Wednesday, October 24, 2007

The tipping point

Not that I'll get to everything tonight, but here's a little background to how Trillian and I finally decided to give the gluten-free, casein-free diet a try.

The GFCF diet is one of those things we keep coming across in our readings and discussions. And intuitively, the reasoning behind it makes sense to me--and also explain why it works for some people but not others. I'll do a fully researched and linked post at some point, but the short version is that some people who are especially sensitive to certain components of wheat and dairy (ie, gluten and casein) crave it more than just about anything else. Yet, they cannot process the food efficiently--it even causes them general digestive problems--and they end up with a bit of a brain fog.

I have long suspected that I should cut back on wheat and dairy. I have been aware that it affects my stomach. But, when I eat based on my cravings, I almost always go after carbs and cheese or milk. So once I read about this sort of sensitivity and also noticed that Scooter follows a similar pattern in food choices, I realized that he might have some similar issues.

Scooter has suffered from eczema pretty much since he was born. Some of the things I read suggested a link between (cow's) milk allergies and eczema, although this was dismissed by our pediatrician. A couple years ago, we tried to go wheat and dairy free as part of an elimination diet to figure out these allergy/sensitivity issues. But it was too hard for us to stick to for the time required to make the determination.

GFCF keeps coming up in the various things we're reading. And then there are the other parents I've talked to who have tried it, generally with some sort of anecdotal success. So we've hemmed and hawed over it, always pulling away because of how hard it would be to implement. Then Trillian spoke with an acquaintance of her parents who has two autistic sons. She's very no-nonsense and believes that a lot of treatments that are out there are worthless and benefit only the people who have come up with them. She researches things extensively and will only do those things that have a solid scientific basis. And she had done the GFCF diet with (I think--Trillian can correct my details) her second son. Who began speaking in sentences within 48 hours of their start. He made many great strides in the 2 years she had him on it, and now he also eats moderate amounts of wheat and dairy again.

So we're making the switch. Gradually. At home, we've got him entirely off gluten and are switching over to rice milk (currently at about 50% milk, 50% substitute).

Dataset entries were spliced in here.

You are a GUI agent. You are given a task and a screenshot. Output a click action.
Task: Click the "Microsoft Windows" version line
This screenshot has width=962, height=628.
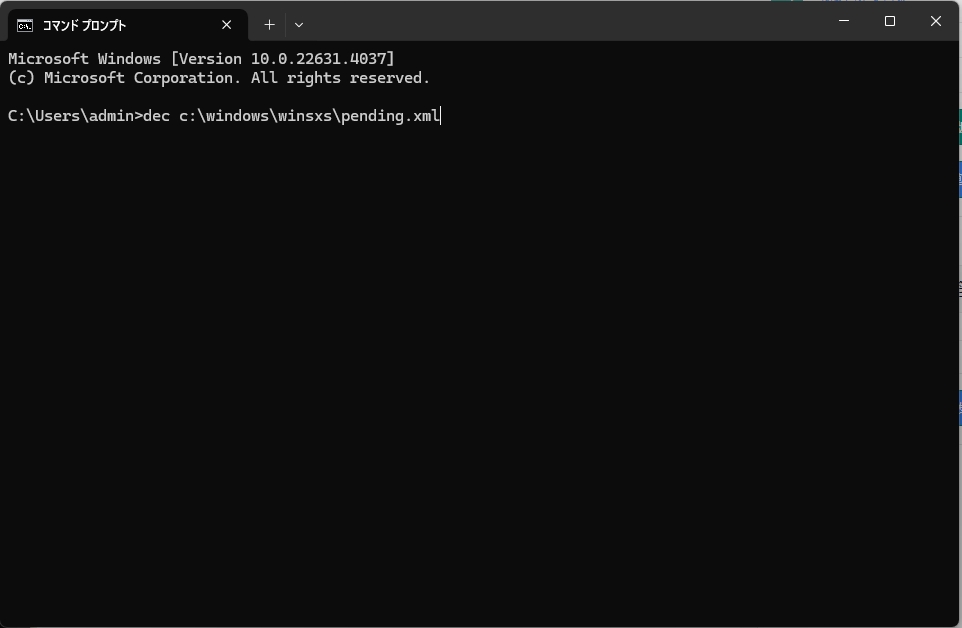point(84,59)
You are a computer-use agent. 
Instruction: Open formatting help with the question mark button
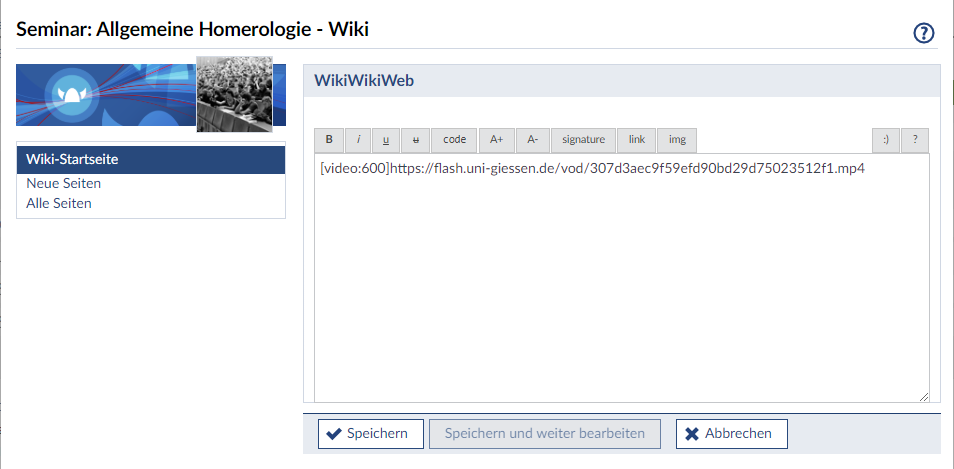915,139

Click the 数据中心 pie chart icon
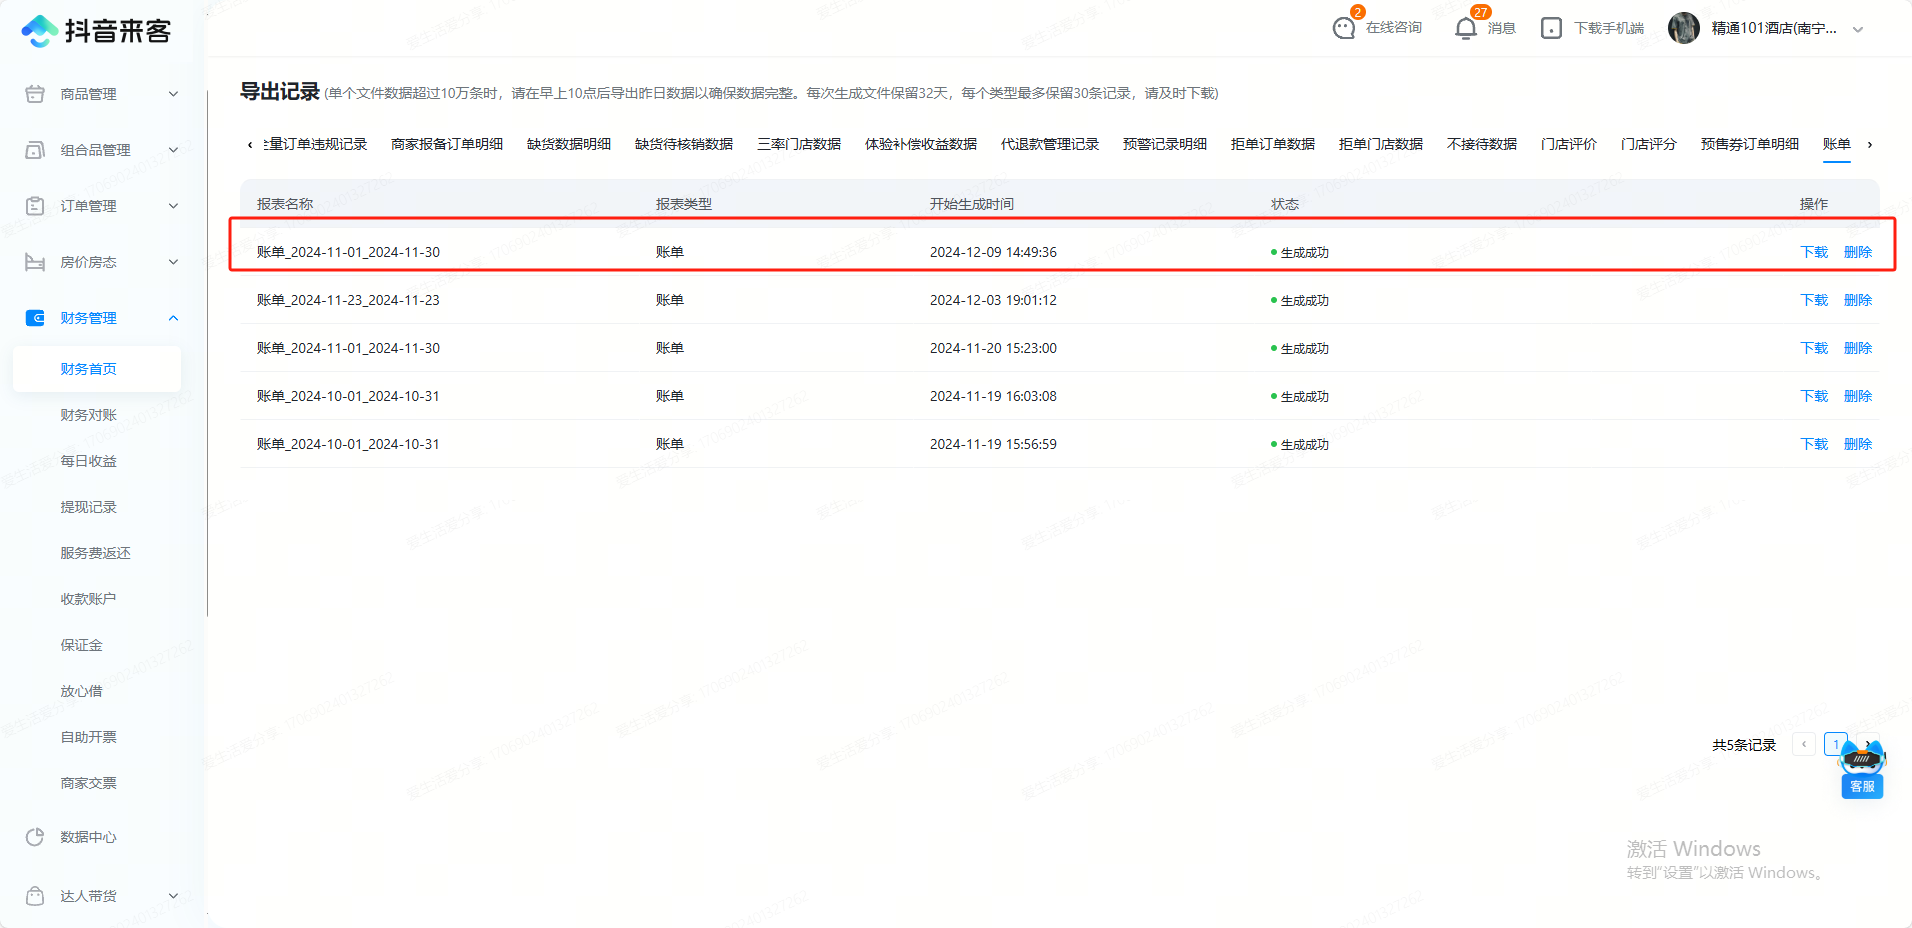pyautogui.click(x=35, y=837)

We're learning to bring snacks with us to those places where he'll expect them and have started to find substitutes that keep him from begging for his old standbys.

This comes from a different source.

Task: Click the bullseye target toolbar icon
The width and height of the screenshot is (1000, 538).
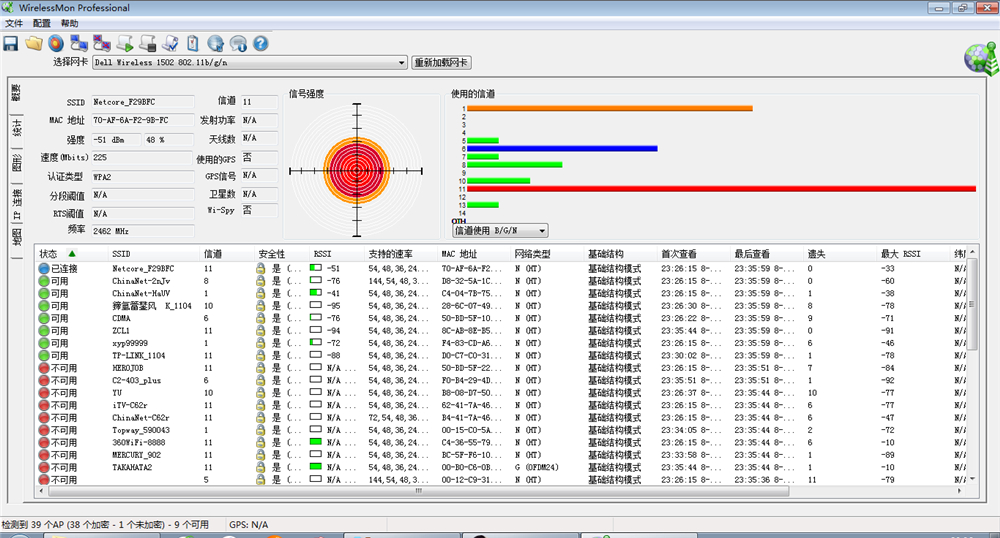Action: click(x=56, y=43)

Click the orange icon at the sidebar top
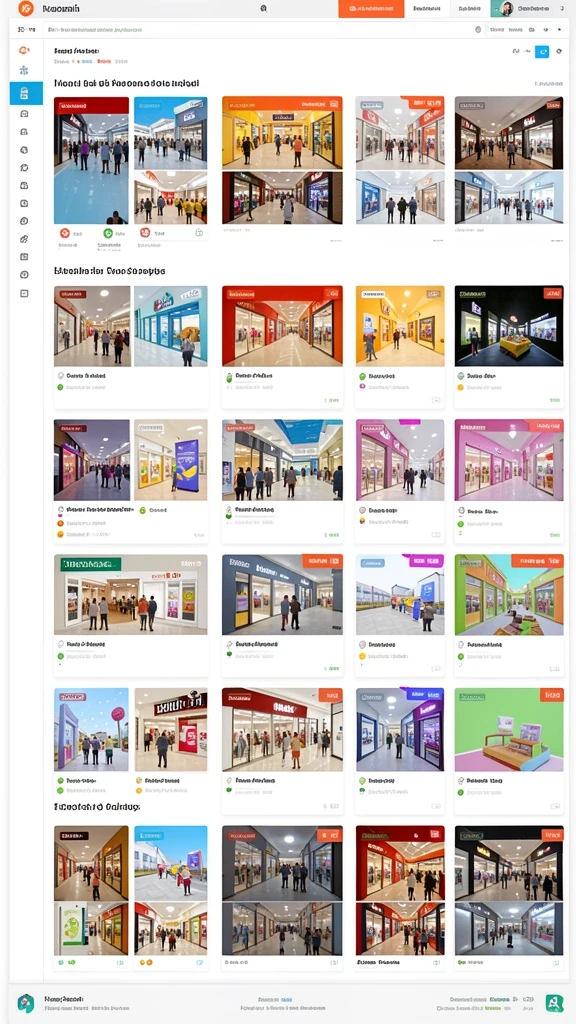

I am also trying to follow along on this diet, though I gave myself far more passes in the early days than we gave to Scooter. This is not so much an instance of providing Scooter with company--he's used to eating different things than we do anyway. Rather, this is also my recognition that I am likely to benefit in the same way he does from some changes.

As for any changes? It's hard to quantify improvement. And it's also hard to know when something is the result of a change and when it was just time for it to happen. Plus, we haven't made a complete switch yet. But, Trillian and I do think we're seeing improvements. Little things, like increasing complexity of sentences and conversation (though I also wonder if the omega-3s have anything to do with that). He's also been pushing boundaries, intently and unrelentingly. It feels like he's making up for lost time, covering all of those behaviors and developments that got shoved to the side before.

And so our plan is to continue and, once we move to Springfield, to complete the switch over to an entirely GFCF diet.